Recorded data:
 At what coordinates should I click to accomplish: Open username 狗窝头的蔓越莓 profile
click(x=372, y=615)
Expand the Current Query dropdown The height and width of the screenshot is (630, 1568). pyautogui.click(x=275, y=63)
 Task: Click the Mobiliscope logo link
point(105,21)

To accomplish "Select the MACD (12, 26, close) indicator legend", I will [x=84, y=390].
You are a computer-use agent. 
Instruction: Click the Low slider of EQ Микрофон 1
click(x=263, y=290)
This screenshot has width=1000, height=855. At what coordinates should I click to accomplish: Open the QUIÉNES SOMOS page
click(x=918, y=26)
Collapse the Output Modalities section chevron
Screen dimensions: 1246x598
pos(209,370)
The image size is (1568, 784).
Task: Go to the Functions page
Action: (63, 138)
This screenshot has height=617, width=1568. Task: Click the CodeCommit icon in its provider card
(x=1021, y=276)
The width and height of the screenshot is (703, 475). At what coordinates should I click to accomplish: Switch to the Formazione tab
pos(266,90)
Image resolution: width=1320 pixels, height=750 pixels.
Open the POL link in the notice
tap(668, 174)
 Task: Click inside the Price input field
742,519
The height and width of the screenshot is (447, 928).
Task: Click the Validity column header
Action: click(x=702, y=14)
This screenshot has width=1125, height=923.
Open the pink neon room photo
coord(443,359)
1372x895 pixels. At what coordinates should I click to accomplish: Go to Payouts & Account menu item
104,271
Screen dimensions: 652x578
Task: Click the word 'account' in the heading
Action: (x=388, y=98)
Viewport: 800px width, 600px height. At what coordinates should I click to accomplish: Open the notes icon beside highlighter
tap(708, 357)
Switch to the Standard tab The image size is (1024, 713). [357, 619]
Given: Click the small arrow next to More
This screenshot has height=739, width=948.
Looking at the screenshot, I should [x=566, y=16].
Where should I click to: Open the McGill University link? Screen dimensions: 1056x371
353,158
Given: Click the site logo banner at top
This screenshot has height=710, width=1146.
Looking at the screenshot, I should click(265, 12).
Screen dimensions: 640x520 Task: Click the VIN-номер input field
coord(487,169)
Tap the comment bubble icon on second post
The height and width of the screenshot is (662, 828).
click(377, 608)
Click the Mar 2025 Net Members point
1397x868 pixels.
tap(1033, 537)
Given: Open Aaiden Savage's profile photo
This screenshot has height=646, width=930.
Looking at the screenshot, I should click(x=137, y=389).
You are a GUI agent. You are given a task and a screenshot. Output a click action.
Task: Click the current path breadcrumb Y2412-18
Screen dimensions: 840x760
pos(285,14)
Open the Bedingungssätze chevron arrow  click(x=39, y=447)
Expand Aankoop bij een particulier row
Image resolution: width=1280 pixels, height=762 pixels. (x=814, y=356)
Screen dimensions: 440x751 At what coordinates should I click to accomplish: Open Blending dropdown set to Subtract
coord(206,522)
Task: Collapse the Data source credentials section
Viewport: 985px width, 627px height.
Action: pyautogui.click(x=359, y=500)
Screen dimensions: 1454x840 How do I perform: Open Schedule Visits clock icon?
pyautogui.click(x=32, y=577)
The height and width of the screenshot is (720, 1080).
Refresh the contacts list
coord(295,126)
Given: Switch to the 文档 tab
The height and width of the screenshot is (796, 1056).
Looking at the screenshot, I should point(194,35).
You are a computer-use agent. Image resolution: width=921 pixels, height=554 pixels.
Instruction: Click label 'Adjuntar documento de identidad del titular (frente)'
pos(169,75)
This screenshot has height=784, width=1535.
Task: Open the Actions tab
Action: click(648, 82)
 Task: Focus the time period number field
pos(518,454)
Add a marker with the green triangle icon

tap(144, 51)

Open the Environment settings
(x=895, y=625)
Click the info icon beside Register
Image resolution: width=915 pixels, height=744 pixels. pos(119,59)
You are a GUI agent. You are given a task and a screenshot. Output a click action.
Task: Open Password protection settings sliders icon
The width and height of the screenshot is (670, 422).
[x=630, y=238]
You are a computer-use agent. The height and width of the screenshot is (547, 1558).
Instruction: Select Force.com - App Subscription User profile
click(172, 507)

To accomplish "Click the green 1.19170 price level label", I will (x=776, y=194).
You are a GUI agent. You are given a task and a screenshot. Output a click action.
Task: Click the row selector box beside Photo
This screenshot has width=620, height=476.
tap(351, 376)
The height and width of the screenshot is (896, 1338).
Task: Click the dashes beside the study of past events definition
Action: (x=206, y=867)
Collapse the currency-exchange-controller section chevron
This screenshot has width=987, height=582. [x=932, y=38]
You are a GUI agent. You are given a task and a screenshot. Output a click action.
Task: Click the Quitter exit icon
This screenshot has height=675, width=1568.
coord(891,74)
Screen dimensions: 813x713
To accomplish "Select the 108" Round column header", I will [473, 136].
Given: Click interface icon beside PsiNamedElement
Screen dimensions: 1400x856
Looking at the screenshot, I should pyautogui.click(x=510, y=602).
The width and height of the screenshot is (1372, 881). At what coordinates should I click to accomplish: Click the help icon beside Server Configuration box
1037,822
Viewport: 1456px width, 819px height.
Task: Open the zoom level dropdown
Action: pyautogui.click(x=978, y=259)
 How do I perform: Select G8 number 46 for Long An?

What you have to do: Select every line of the records that contains the string "Collapse", matching case exactly, and copy each one.

Reply to the exercise:
Collapse the Output Modalities section chevron
Task: Collapse the Data source credentials section
Collapse the currency-exchange-controller section chevron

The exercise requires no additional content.